The prophet Joel paints a picture in which even the cattle and wild animals are crying out with all the people because of the ecological devastation all around them.  That’s not what makes the crops and fruit trees grow back, but it is what helps them all survive until they do.  When the locusts, or whatever, have taken everything, the prophet calls for inter-species solidarity, which imprints itself in such a way that leaves open the possibility of restoration. 

Part of Joel’s vision of where all this is headed is hard to stomach.  

In chapter 3 Joel envisions a future in which the Lord sits in judgment on all the nations that have brought harm on Judah.  Every evil from the nations gets returned on them.  Tyre and Sidon and Philistia, Egypt and Edom.  The tables are turned as they all get their due and Judah thrives. 

The people of Judah, also called the children of Zion, are enlisted in a holy war.  You’ve perhaps heard the expression “they shall beat their swords into plowshares, their spears into pruning hooks”?  It’s proclaimed by the prophets Isaiah and Micah as a vision of peace, the weapons of war transformed into farming implements.  We have a sculpture celebrating this as you enter the building from the parking lot entrance –a gift from our sister church in Armenia, Colombia of a gun becoming a garden ho. 

Well Joel reverses this.  He says, in chapter 3 verse 10: “Beat your plowshares into swords, and your pruning hooks into spears.”  Joel actually says that.  I feel like I should apologize or something.  Bad Mennonite. 

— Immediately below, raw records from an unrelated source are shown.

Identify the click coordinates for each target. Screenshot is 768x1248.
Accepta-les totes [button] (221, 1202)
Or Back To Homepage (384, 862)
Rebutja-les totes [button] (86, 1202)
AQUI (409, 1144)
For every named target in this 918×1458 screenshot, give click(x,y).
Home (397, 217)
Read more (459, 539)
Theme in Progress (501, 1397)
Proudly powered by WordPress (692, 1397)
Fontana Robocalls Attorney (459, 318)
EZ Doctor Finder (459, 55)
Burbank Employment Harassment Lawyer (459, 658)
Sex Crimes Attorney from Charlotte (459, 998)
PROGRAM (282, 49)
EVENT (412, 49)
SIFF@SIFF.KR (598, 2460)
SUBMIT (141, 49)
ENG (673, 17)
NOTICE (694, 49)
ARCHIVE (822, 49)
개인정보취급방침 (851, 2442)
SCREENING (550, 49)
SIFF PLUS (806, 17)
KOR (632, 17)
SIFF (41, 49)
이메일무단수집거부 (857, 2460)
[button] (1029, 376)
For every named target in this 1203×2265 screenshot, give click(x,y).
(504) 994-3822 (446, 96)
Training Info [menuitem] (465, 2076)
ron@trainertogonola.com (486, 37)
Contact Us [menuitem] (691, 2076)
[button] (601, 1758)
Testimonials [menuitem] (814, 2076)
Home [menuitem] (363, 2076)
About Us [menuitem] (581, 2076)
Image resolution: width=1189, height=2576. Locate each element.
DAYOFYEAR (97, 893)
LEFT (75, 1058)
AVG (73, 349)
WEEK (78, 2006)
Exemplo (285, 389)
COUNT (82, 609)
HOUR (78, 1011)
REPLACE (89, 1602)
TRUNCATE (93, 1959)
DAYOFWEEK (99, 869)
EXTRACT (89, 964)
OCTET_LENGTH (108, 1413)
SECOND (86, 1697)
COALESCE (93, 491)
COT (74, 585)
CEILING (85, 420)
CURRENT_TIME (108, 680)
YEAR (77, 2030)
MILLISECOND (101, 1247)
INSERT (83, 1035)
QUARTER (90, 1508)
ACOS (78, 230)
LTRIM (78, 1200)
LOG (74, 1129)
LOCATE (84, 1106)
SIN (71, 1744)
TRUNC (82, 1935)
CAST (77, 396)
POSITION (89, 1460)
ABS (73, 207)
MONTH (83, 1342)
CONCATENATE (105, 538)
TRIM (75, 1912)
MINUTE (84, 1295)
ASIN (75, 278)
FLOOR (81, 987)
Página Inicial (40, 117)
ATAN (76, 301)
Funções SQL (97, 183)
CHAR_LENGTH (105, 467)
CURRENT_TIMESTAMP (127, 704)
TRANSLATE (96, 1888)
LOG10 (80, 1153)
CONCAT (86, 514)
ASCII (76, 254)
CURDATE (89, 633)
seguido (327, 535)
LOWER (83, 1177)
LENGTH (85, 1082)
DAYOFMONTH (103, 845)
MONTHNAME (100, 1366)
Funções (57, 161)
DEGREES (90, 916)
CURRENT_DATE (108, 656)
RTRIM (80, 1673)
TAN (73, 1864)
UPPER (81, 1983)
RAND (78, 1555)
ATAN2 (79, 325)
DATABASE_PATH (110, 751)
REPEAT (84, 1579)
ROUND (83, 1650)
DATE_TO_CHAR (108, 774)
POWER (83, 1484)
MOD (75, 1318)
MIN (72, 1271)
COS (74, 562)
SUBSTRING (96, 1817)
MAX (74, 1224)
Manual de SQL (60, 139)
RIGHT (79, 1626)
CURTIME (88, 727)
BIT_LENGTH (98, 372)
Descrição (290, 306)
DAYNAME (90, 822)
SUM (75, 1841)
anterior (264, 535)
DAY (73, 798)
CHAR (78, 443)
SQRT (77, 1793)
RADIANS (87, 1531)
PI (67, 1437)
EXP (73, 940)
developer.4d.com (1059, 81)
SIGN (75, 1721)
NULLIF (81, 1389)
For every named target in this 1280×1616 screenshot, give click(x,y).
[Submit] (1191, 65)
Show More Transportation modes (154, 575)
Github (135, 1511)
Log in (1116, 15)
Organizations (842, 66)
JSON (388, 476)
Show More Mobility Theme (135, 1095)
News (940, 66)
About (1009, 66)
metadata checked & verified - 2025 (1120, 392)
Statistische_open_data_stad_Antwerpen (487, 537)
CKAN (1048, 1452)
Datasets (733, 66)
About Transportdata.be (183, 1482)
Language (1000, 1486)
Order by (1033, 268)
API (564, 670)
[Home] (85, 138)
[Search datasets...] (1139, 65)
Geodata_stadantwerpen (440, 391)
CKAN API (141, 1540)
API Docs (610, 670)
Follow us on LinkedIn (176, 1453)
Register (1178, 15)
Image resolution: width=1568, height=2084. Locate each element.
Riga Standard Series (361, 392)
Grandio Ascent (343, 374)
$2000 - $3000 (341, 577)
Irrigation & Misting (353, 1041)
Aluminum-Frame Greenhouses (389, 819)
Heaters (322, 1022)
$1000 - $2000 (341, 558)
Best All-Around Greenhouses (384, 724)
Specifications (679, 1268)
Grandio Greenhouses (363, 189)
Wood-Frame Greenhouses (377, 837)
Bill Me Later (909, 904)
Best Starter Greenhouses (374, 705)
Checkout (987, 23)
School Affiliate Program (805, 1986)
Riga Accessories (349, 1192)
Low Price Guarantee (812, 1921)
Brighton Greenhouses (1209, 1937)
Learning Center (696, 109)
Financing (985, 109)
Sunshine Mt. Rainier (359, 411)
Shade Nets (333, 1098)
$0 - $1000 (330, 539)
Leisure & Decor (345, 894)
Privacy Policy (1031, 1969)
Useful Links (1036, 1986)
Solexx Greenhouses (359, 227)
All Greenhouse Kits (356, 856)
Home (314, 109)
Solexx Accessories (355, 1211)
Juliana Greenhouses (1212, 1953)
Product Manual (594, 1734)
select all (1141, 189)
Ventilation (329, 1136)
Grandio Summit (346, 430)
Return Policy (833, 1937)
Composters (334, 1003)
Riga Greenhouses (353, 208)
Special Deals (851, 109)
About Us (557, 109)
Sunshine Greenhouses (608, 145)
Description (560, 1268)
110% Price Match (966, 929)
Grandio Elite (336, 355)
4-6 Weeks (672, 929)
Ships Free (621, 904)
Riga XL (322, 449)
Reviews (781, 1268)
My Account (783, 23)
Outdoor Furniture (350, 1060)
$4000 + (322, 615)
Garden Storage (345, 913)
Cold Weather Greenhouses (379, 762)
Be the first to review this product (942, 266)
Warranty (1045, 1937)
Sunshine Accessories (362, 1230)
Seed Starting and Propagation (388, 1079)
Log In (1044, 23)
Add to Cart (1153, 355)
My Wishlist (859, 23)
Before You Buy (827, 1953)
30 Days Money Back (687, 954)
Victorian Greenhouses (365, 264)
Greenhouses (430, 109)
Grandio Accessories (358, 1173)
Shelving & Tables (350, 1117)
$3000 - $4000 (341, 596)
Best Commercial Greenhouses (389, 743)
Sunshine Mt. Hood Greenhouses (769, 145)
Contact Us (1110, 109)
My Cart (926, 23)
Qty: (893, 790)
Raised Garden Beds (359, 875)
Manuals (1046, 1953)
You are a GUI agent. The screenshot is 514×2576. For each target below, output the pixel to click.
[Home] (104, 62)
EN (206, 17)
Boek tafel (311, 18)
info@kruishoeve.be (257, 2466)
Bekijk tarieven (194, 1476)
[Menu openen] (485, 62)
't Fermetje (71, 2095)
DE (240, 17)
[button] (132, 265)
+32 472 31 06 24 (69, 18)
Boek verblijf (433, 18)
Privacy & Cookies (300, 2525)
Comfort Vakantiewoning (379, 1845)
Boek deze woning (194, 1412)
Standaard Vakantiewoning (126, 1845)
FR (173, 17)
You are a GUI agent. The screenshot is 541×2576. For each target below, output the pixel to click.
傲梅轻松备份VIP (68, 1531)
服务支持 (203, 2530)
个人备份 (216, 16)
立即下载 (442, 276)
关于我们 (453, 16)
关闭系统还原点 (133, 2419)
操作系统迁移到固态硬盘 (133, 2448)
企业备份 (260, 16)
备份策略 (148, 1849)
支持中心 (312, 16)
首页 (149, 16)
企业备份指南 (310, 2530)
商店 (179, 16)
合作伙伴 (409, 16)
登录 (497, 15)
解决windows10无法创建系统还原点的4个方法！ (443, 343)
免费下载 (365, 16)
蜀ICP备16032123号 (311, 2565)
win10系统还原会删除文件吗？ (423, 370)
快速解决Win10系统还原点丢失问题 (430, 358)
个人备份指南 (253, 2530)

At its best this speaks to the need for folks who have undergone trauma to be protected from further harm, to have the armor and shields and resources they need to not be re-traumatized.  At its worst, it’s an example of hurt people hurting people, something all too familiar no matter the time period.

It seems to me that if trauma is experienced communally it may show up less in individuals as trauma, but can show up as collective trauma.  Our misguided war of terror and surveillance state are direct results of 9/11 that look a whole lot like collective trauma.  Plowshares becoming swords.

But the prophet Joel has another vision, one that doesn’t depend on peoples remaining eternal enemies.

It starts with the land and the animals.  They are told to rejoice, to not be afraid.  God is restoring the earth from the soil up.  From the seeds out.  And the people will be abundantly satisfied with all they need, all that the locusts took from them. 

This culminates in the Spirit, the energy and breath of God, being poured out on all people, enslaved and free.  Daughters and son will prophesy.  Old men and women will dream dreams.  Young women and men will see visions. All gender expressions, all ages, all demographics – filled with the Spirit.   

It’s as if it’s the destiny of everyone to be a minor prophet.  Every voice honored.  Every dream and vision adding richness and texture to the fabric of the community.  The Spirit not the private property of any priestly class but continuously poured out like a waterfall on every living being. 

It’s like a swarm of locusts in the reverse, each one planting, creating, flowering, adding beauty to the landscape. 

Of all the prophetic utterances available at the time, this is the vision Peter chooses to proclaim when the church is coming into being.  Here on the other side of crucifixion.  On the resurrection side of loss.  When the last days have arrived, a new era is being born, and the Spirit of the risen Christ is on the loose.

For those with eyes to see, and ears to listen, it’s already here.